Split Fiction has not only received record-breaking press and player approval — it has entered the Guinness Book of World Records.
A cooperative hit went viral very quickly and has now officially gone down in history. Just a week after its release, the Hazelight project broke three Guinness World Records that seemed to have been created just for it.
According to the Guinness Book of World Records, Split Fiction has become:
- The most popular local cooperative game on Steam by the number of simultaneous players
- The best-selling local cooperative game in the first 48 hours after the release
- The best-selling local cooperative game in the first week after release
Not surprisingly, the game has set records, as it gathered 197,434 simultaneous players on Steam in the first 24 hours. Sales are likely to grow further. Hazelight previously released A Way Out and It Takes Two, which also conquered gamers, but Split Fiction managed to outperform its predecessors.
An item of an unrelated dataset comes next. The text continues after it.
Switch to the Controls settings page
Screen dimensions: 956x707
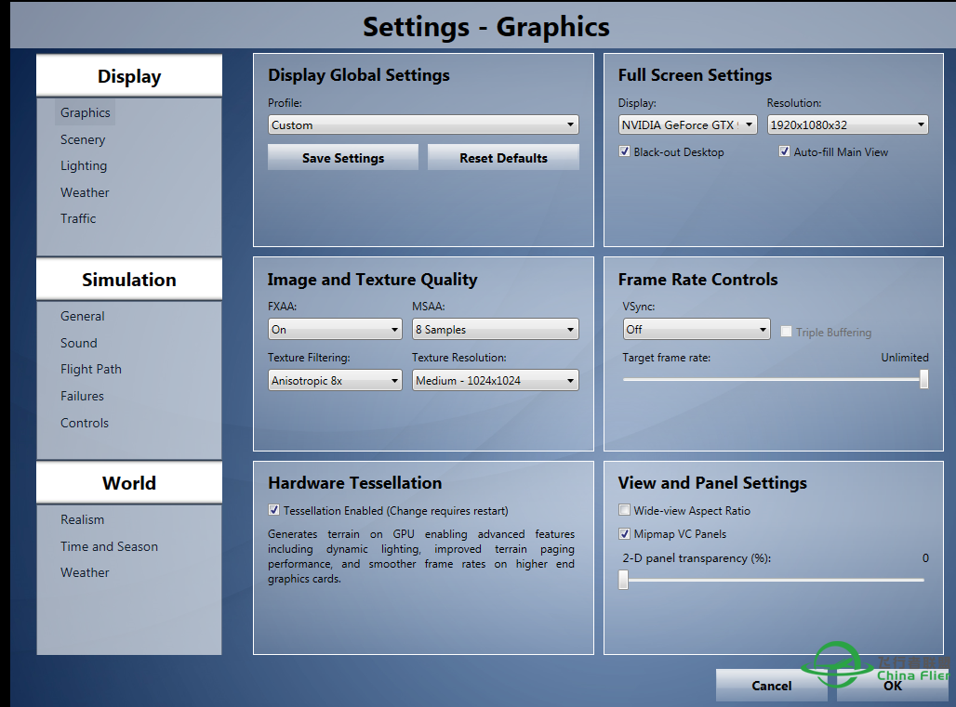click(x=85, y=423)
Of course, Guinness recognition does not always determine the absolute superiority of a game. For example, there are quite specific achievements among the records, such as «the worst dialog in a video game» (Resident Evil, 1996) The phrase sounded like this: «Here’s a lockpick. It might be handy if you, the master of unlocking, take it with you» or even «the first game where you can play as a wolf» (Wolf). But this does not change the fact that Split Fiction has captured the audience.
Split Fiction is also set to get a new lease of life on the big screens. Hazelight has already confirmed that Split Fiction will be used as a basis for a movie, although there are few details yet.